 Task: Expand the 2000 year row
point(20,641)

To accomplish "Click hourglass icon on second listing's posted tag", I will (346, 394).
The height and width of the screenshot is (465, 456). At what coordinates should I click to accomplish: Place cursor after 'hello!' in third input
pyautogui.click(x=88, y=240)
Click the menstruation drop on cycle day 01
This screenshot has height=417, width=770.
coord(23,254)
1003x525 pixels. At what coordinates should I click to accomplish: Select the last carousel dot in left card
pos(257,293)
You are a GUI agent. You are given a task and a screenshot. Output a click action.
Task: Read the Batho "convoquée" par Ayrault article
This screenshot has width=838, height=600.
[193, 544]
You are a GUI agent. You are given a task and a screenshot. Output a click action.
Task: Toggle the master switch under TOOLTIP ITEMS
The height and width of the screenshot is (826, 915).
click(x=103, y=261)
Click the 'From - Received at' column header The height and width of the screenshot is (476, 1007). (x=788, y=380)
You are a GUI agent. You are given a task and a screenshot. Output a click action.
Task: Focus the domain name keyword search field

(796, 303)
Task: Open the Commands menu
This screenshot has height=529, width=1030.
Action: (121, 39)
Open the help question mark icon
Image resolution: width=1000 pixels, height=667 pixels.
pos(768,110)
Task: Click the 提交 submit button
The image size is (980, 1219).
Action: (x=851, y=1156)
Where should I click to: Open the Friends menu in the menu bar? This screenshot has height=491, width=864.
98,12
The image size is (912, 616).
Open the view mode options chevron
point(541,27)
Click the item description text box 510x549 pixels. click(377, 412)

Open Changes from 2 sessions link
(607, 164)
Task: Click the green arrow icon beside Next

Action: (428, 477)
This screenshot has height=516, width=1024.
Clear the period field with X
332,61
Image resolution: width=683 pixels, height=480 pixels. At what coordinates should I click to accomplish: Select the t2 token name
------------------------------------------------------------
INSTRUCTIONS TO FOLLOW | An exact copy of the data is needed.

ANSWER TO THE EXERCISE |
 Task: Expand the 2000 year row
point(20,641)

To accomplish "Click hourglass icon on second listing's posted tag", I will (346, 394).
The height and width of the screenshot is (465, 456). At what coordinates should I click to accomplish: Place cursor after 'hello!' in third input
pyautogui.click(x=88, y=240)
Click the menstruation drop on cycle day 01
This screenshot has height=417, width=770.
coord(23,254)
1003x525 pixels. At what coordinates should I click to accomplish: Select the last carousel dot in left card
pos(257,293)
You are a GUI agent. You are given a task and a screenshot. Output a click action.
Task: Read the Batho "convoquée" par Ayrault article
This screenshot has width=838, height=600.
[193, 544]
You are a GUI agent. You are given a task and a screenshot. Output a click action.
Task: Toggle the master switch under TOOLTIP ITEMS
The height and width of the screenshot is (826, 915).
click(x=103, y=261)
Click the 'From - Received at' column header The height and width of the screenshot is (476, 1007). (x=788, y=380)
You are a GUI agent. You are given a task and a screenshot. Output a click action.
Task: Focus the domain name keyword search field

(796, 303)
Task: Open the Commands menu
This screenshot has height=529, width=1030.
Action: (121, 39)
Open the help question mark icon
Image resolution: width=1000 pixels, height=667 pixels.
pos(768,110)
Task: Click the 提交 submit button
The image size is (980, 1219).
Action: (x=851, y=1156)
Where should I click to: Open the Friends menu in the menu bar? This screenshot has height=491, width=864.
98,12
The image size is (912, 616).
Open the view mode options chevron
point(541,27)
Click the item description text box 510x549 pixels. click(377, 412)

Open Changes from 2 sessions link
(607, 164)
Task: Click the green arrow icon beside Next

Action: (428, 477)
This screenshot has height=516, width=1024.
Clear the period field with X
332,61
Image resolution: width=683 pixels, height=480 pixels. At what coordinates should I click to accomplish: Select the t2 token name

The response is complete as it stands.